Pixel coordinate grounding data:
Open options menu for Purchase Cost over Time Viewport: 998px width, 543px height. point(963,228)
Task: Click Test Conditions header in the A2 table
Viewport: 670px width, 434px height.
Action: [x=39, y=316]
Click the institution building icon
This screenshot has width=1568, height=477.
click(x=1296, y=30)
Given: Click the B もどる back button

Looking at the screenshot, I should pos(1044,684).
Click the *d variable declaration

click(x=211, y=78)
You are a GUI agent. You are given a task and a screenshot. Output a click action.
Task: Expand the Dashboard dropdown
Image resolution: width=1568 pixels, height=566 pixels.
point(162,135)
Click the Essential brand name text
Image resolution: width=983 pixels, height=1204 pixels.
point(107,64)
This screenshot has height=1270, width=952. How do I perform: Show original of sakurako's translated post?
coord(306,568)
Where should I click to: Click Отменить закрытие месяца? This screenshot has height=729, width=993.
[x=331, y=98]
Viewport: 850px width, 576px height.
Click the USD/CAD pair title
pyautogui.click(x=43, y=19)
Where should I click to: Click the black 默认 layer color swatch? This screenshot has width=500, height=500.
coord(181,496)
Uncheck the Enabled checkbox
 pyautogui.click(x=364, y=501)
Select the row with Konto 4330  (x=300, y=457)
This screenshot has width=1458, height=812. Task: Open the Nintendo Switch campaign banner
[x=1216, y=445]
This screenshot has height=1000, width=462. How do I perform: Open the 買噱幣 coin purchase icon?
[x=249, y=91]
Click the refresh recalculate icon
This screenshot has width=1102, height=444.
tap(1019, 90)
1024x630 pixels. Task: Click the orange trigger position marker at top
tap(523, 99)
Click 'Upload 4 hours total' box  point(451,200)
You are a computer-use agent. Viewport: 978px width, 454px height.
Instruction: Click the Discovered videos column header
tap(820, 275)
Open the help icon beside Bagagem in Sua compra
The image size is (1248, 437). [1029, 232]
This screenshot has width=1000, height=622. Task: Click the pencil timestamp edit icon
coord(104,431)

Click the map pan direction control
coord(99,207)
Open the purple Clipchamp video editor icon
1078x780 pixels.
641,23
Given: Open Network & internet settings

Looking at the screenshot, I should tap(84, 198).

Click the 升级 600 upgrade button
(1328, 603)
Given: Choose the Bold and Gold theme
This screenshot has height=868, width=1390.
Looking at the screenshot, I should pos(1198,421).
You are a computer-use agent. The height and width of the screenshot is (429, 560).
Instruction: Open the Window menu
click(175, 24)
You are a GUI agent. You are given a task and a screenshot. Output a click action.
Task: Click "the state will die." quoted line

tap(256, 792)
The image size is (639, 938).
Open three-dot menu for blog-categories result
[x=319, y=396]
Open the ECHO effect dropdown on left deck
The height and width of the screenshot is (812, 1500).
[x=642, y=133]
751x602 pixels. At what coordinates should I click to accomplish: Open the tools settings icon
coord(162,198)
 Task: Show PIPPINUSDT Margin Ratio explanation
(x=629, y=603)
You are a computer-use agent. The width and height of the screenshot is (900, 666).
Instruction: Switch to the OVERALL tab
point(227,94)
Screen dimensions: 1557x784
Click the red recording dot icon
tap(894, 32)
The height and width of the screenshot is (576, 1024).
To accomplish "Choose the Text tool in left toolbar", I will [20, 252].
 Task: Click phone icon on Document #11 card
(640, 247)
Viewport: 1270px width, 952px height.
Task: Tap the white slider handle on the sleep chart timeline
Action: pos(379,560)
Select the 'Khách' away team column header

## What is expected
All of the data must be set down again exactly.

## Written answer
Open options menu for Purchase Cost over Time Viewport: 998px width, 543px height. point(963,228)
Task: Click Test Conditions header in the A2 table
Viewport: 670px width, 434px height.
Action: [x=39, y=316]
Click the institution building icon
This screenshot has width=1568, height=477.
click(x=1296, y=30)
Given: Click the B もどる back button

Looking at the screenshot, I should pos(1044,684).
Click the *d variable declaration

click(x=211, y=78)
You are a GUI agent. You are given a task and a screenshot. Output a click action.
Task: Expand the Dashboard dropdown
Image resolution: width=1568 pixels, height=566 pixels.
point(162,135)
Click the Essential brand name text
Image resolution: width=983 pixels, height=1204 pixels.
point(107,64)
This screenshot has height=1270, width=952. How do I perform: Show original of sakurako's translated post?
coord(306,568)
Where should I click to: Click Отменить закрытие месяца? This screenshot has height=729, width=993.
[x=331, y=98]
Viewport: 850px width, 576px height.
Click the USD/CAD pair title
pyautogui.click(x=43, y=19)
Where should I click to: Click the black 默认 layer color swatch? This screenshot has width=500, height=500.
coord(181,496)
Uncheck the Enabled checkbox
 pyautogui.click(x=364, y=501)
Select the row with Konto 4330  (x=300, y=457)
This screenshot has width=1458, height=812. Task: Open the Nintendo Switch campaign banner
[x=1216, y=445]
This screenshot has height=1000, width=462. How do I perform: Open the 買噱幣 coin purchase icon?
[x=249, y=91]
Click the refresh recalculate icon
This screenshot has width=1102, height=444.
tap(1019, 90)
1024x630 pixels. Task: Click the orange trigger position marker at top
tap(523, 99)
Click 'Upload 4 hours total' box  point(451,200)
You are a computer-use agent. Viewport: 978px width, 454px height.
Instruction: Click the Discovered videos column header
tap(820, 275)
Open the help icon beside Bagagem in Sua compra
The image size is (1248, 437). [1029, 232]
This screenshot has width=1000, height=622. Task: Click the pencil timestamp edit icon
coord(104,431)

Click the map pan direction control
coord(99,207)
Open the purple Clipchamp video editor icon
1078x780 pixels.
641,23
Given: Open Network & internet settings

Looking at the screenshot, I should tap(84, 198).

Click the 升级 600 upgrade button
(1328, 603)
Given: Choose the Bold and Gold theme
This screenshot has height=868, width=1390.
Looking at the screenshot, I should pos(1198,421).
You are a computer-use agent. The height and width of the screenshot is (429, 560).
Instruction: Open the Window menu
click(175, 24)
You are a GUI agent. You are given a task and a screenshot. Output a click action.
Task: Click "the state will die." quoted line

tap(256, 792)
The image size is (639, 938).
Open three-dot menu for blog-categories result
[x=319, y=396]
Open the ECHO effect dropdown on left deck
The height and width of the screenshot is (812, 1500).
[x=642, y=133]
751x602 pixels. At what coordinates should I click to accomplish: Open the tools settings icon
coord(162,198)
 Task: Show PIPPINUSDT Margin Ratio explanation
(x=629, y=603)
You are a computer-use agent. The width and height of the screenshot is (900, 666).
Instruction: Switch to the OVERALL tab
point(227,94)
Screen dimensions: 1557x784
Click the red recording dot icon
tap(894, 32)
The height and width of the screenshot is (576, 1024).
To accomplish "Choose the Text tool in left toolbar", I will [20, 252].
 Task: Click phone icon on Document #11 card
(640, 247)
Viewport: 1270px width, 952px height.
Task: Tap the white slider handle on the sleep chart timeline
Action: pos(379,560)
Select the 'Khách' away team column header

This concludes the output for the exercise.